Is it legal for GHTorrent to aggregate Github user data?
Do users have a right to demand removal of their e-mail address from the GHTorrent data set? This is a frequent complaint for the project. GHTorrent aims at research on Github software projects, making metadata (such as user activity & profile information) easy to index and search. This includes e-mail addresses of users, allowing all kinds of links to be created. But how legal is that?
Github is one of the biggest platforms for distributed software development, in particular for open source. The amount of activity on the platform makes it very attractive for scientific research on software development. For example, I found a paper showing that contributions by female developers are more likely to be adopted than those by male developers.
Such research requires the combing over of hundreds of thousands of projects and developers, which is hardly feasible if done by hand each time. Thus GHTorrent: in practical terms an offline mirror of all Github metadata, easy to search without having to visit Github for each research question.
Not everyone is happy with that. In particular because the metadata includes developer e-mail addresses. Researchers can use that address as an identifier. The male/female researched relied on that: using the e-mail addresses they could retrieve the Google+ profile of developers, and from there retrieve the gender of developers. And of course you can use an e-mail address to, well, send e-mail. Thus many complaints about unwanted invitations to participate in all kinds of research.
The data is public. E-mail addresses are visible to all, so anyone who wants can acquire the same data by just querying the Github API or scraping the site. So it would seem it is just an ethical question whether you should do this or not. But not really. At least in Europe – where GHTorrent is operated from – there are strict privacy rules on personal data, and these also apply if the data was available from public sources.
An e-mail address is personal data under European rules, because it can be traced to a natural person (the developer). Any entity that brings together, indexes or makes available such data, is a “controller” or responsible entity for the result under these laws. A controller, by law, must show a basis in law for its processing, and comply with regulations on informing data subjects, and allowing them to view, correct and remove their personal data.
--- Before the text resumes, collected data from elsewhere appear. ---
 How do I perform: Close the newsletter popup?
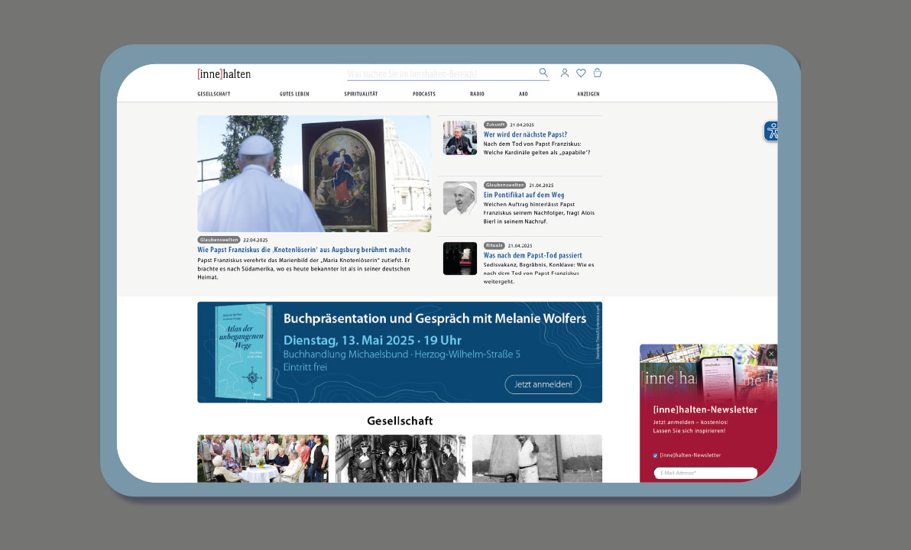tap(771, 354)
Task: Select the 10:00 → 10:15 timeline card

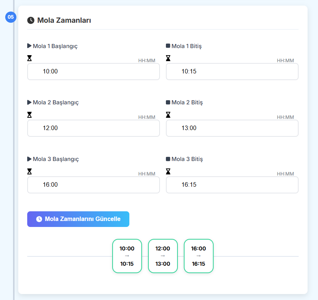Action: (x=127, y=256)
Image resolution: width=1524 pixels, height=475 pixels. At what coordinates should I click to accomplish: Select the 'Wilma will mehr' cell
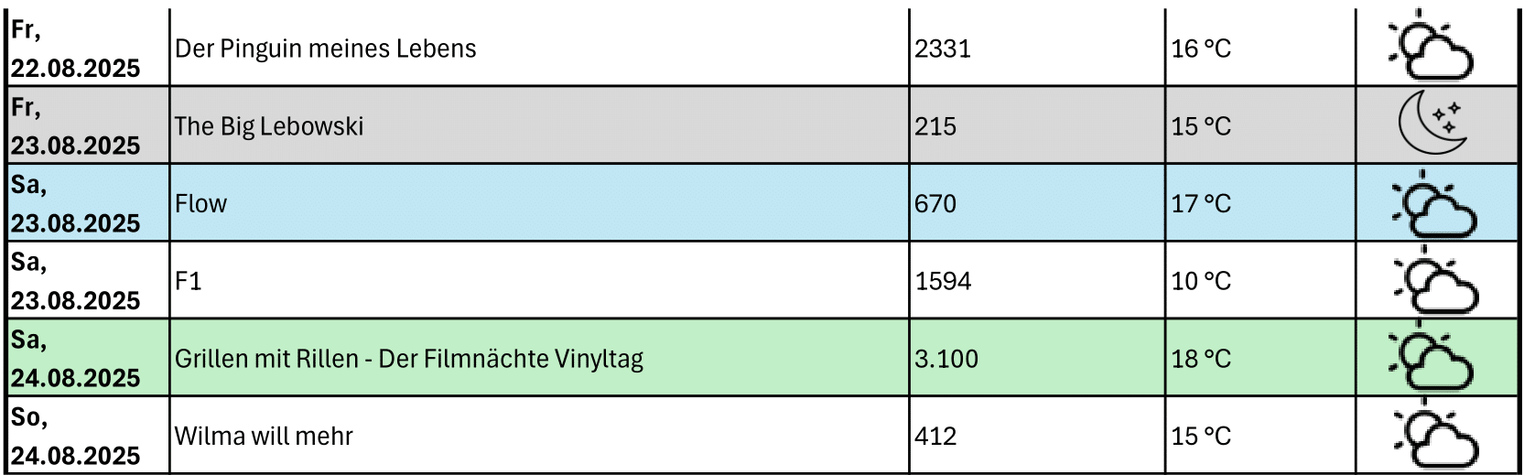pyautogui.click(x=539, y=436)
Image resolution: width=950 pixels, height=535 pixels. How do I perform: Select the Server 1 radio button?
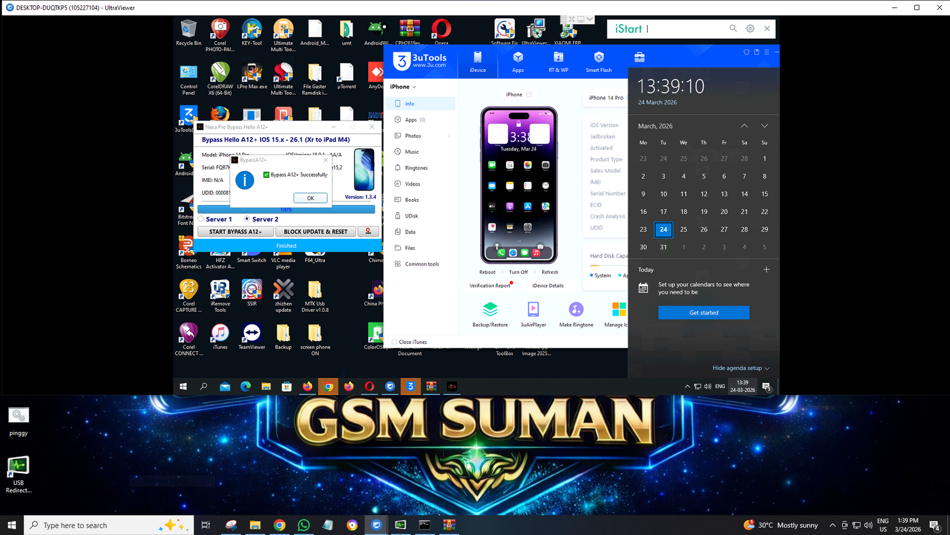click(201, 219)
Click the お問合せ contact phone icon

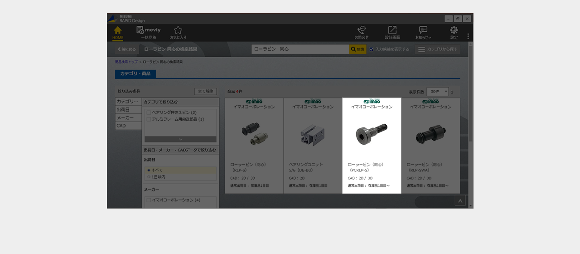(x=361, y=32)
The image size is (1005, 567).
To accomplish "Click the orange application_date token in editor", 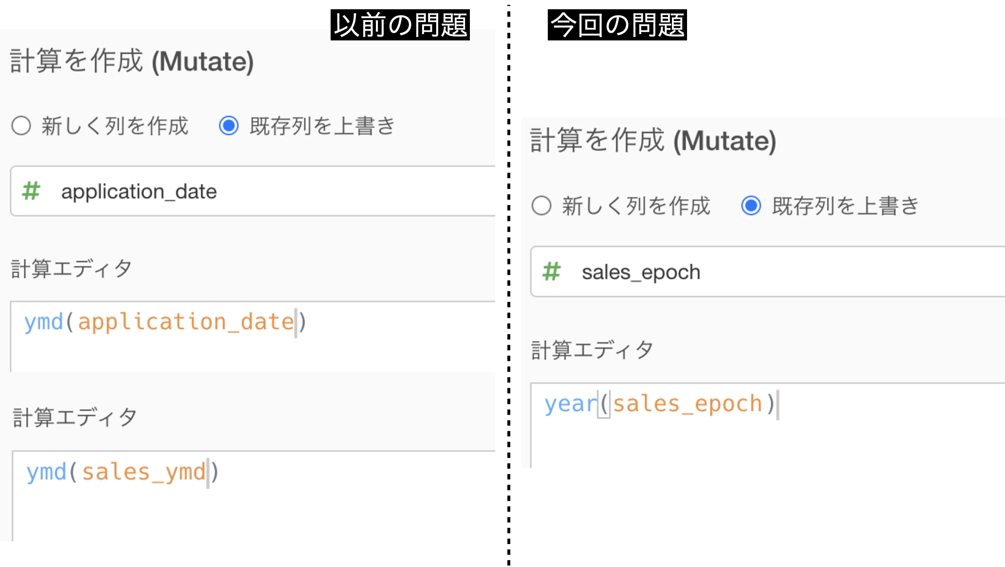I will point(186,322).
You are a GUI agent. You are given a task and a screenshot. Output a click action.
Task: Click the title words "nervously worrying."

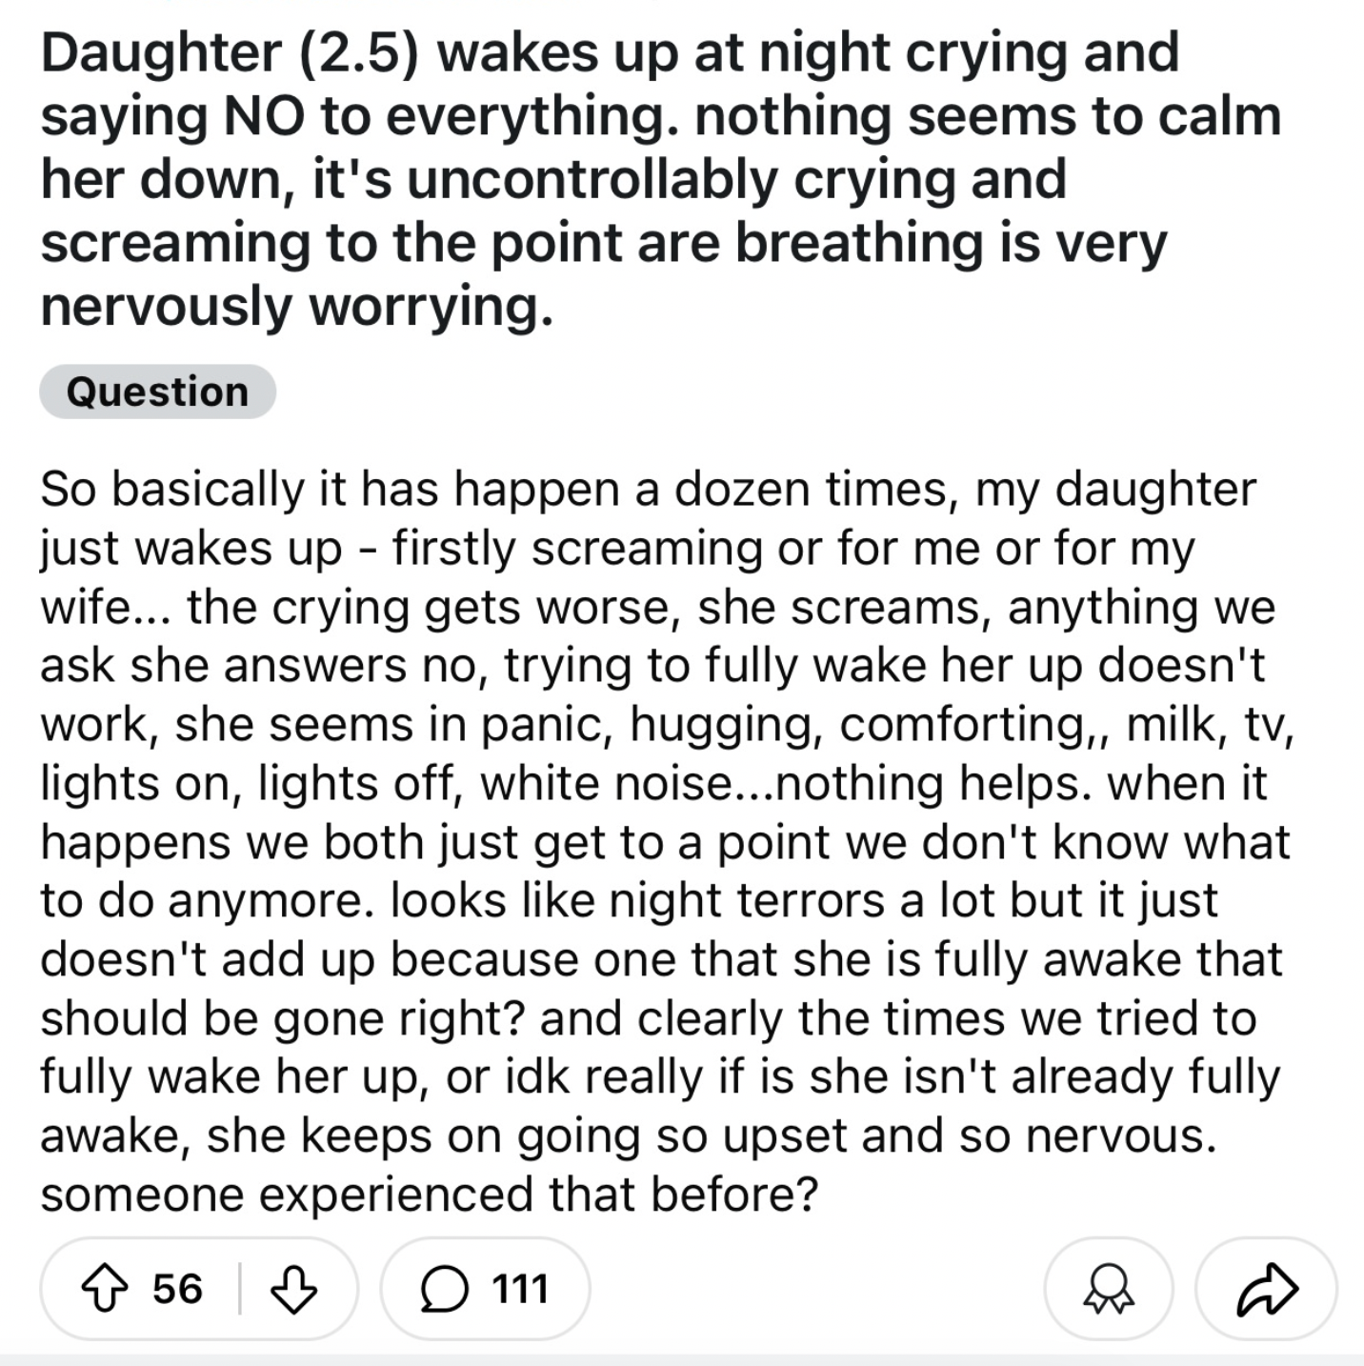coord(296,307)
This applies also if the data is publicly available. Google discovered this in 2014 when it was hit with the “right to be forgotten”-decision of the European Court of Justice. Although Google search results are derived from public sources, Google is itself responsible for how it combines and presents those results. This means Google is a controller and thus has its own responsibility regarding basis in law, information and correction and removal, regardless of how this is handled or justified by Google’s sources.
The same applies to GHTorrent. This project brings public data together, but this data contains personal data. And simply because of that reason the GHTorrent operators are “controller” under the law and must inform users about what is going on, and allow them to correct or have removed their data.
Removal, however, is not an absolute right. The criterion is whether the data has become irrelevant for the purpose for which it was collected. In the Google case: where search results for a search on a person’s name were “inadequate, irrelevant or excessive”. This criterion also applies to GHTorrent, but its application is more complex. What is the analogy to a 20-year-old news article about a person for the GHTorrent dataset? I actually wouldn’t know.
There may be a simpler solution though. Data processing is legal only if there is a basis in law. Merely pointing at public sources is not enough (nor is saying you are doing scientific research). Permission was not obtained, no contractual relationship exists, so the only available basis in law is the “legitimate interests” criterion. Scientific research is a legitimate interest that may permit using data without permission, however the scientist must then show a pressing need for the data (could you do without the data, or with less data?) and must also take all reasonable steps to protect the privacy of the data subjects.
Here things may go wrong, as this last step in practice means an opt-out must be offered. Again, this is not absolute. The law requires appropriate safeguards, and an opt-out is one such safeguard. Given the context of the GHTorrent data, other safeguards might also be appropriate. For example, e-mail addresses could be hashed (allowing later matching but not reuse), or removed and only provided to researchers who separately agree to keep them confidential. To me an opt-out seems the simplest solution, however.
So, to summarize: it seems legal what GHTorrent is doing, however they must comply with European data protection legislation. In practice this means an opt-out mechanism must be provided, unless GHTorrent can find another privacy safeguard that provides an equivalent solution to the problem of e-mail address misuse.